In the Python client library, a DocumentQuery object can be used to construct queries for the Documents List feed. The following code is used in all of the examples below to print out the feed results to the command line.
def PrintFeed(self, feed):
"""Prints out the contents of a feed to the console."""
print '\n'
if(len(feed.entry) == 0):
print 'No entries in feed.\n'
for i, entry in enumerate(feed.entry):
print '%s %s\n' % (i+1, entry.title.text.encode('UTF-8'))
A list of only word processor documents can be retrieved by using the document category as follows:
q = gdata.docs.service.DocumentQuery(categories=['document']) feed = gd_client.Query(q.ToUri()) PrintFeed(feed)
A list of only spreadsheets can be retrieved by using the spreadsheet category as follows:
q = gdata.docs.service.DocumentQuery(categories=['spreadsheet']) feed = gd_client.Query(q.ToUri()) PrintFeed(feed)
A list of only starred presentations can be retrieved by using the presentation and starred categories as follows:
q = gdata.docs.service.DocumentQuery()
q.categories.append('presentation')
q.categories.append('starred')
feed = gd_client.Query(q.ToUri())
PrintFeed(feed)
Note that this can work for other document types as well, as the 'starred' category can be added to any DocumentQuery object.
It is possible to retrieve documents by matching on their title instead of their entire contents.

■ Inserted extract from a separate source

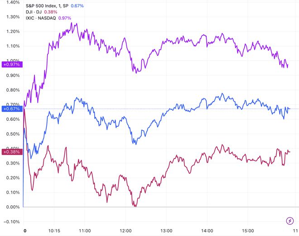
Task: Click the 12:00 time axis label
Action: tap(125, 231)
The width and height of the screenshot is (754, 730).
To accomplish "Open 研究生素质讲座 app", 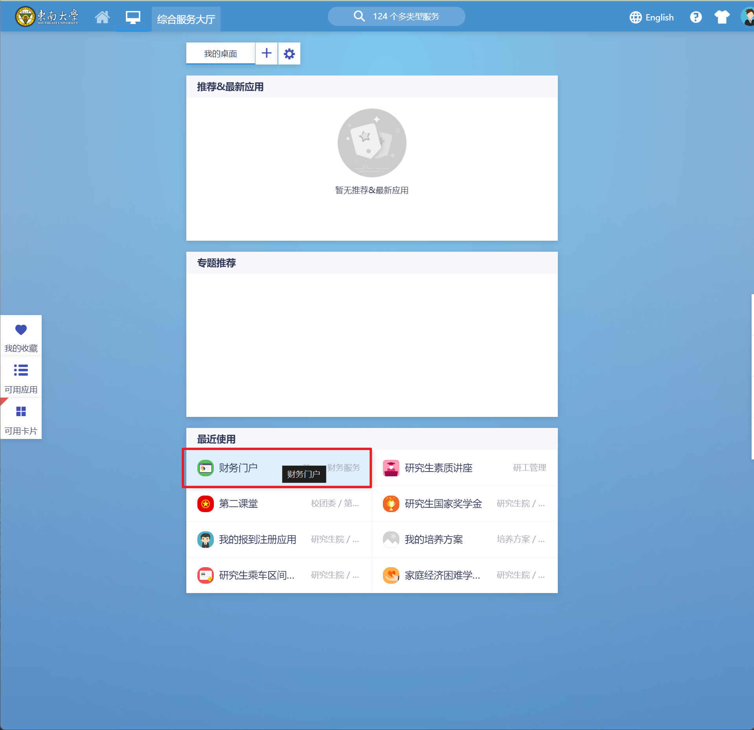I will [x=438, y=468].
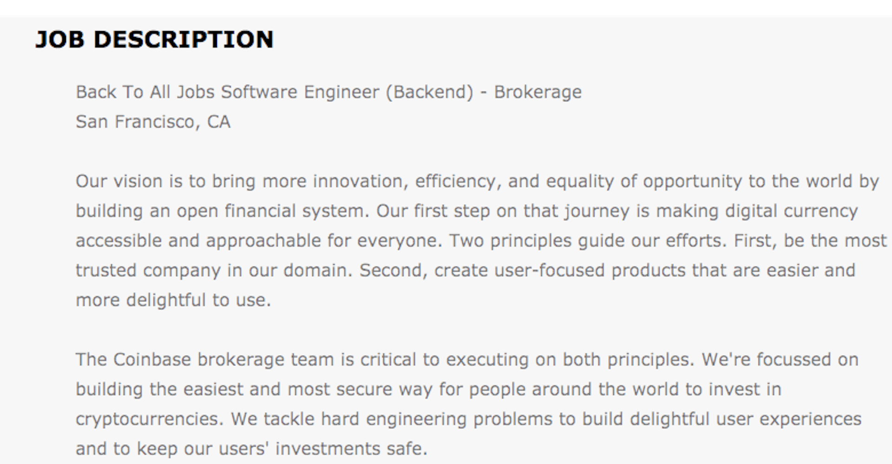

To do this, add the title parameter to the DocumentQuery object. To match a title exactly, add a title-exact parameter to indicate this is the full, explicit title (including capitalization) of the document you want returned. Of course, there could be multiple documents with the same name, so a feed is returned.
q = gdata.docs.service.DocumentQuery() q['title'] = 'Test' q['title-exact'] = 'true' feed = self.gd_client.Query(q.ToUri()) PrintFeed(feed)
This sample prints out only documents that have exactly the title "Test".
In most cases, a category query which includes the folder name will find the documents in that folder. However, you can also explicitly request documents in a named folder by using a schema qualified query. The AddNamedFolder function lets you retrieve all documents in a specified folder belonging to a user with the specified email address:
q = gdata.docs.service.DocumentQuery() q.AddNamedFolder(email, folder_name)
This style of query is useful when a folder name conflicts with a category that has a different meaning, such as "starred". For example, to query for all the documents in the "starred" folder belonging to user "jo@gmail.com", you could use the function as follows:
q = gdata.docs.service.DocumentQuery()
q.AddNamedFolder('jo@gmail.com', 'starred')
feed = self.gd_client.Query(q.ToUri())
PrintFeed(feed)
The important distinction here is if you had simply appended the category of "starred" you would get back a list of all starred documents, not the documents in the folder named "starred".
You can search the contents of documents by using the text_query property of the DocumentQuery object.
q = gdata.docs.service.DocumentQuery() q.text_query = 'test' feed = gd_client.Query(q.ToUri()) PrintFeed(feed)
This searches the entire contents of every document for the string "test" and returns all documents where this string is found. This is different than searching just the title of every document, which can be done as described in the section Retrieving a document by an exact title match.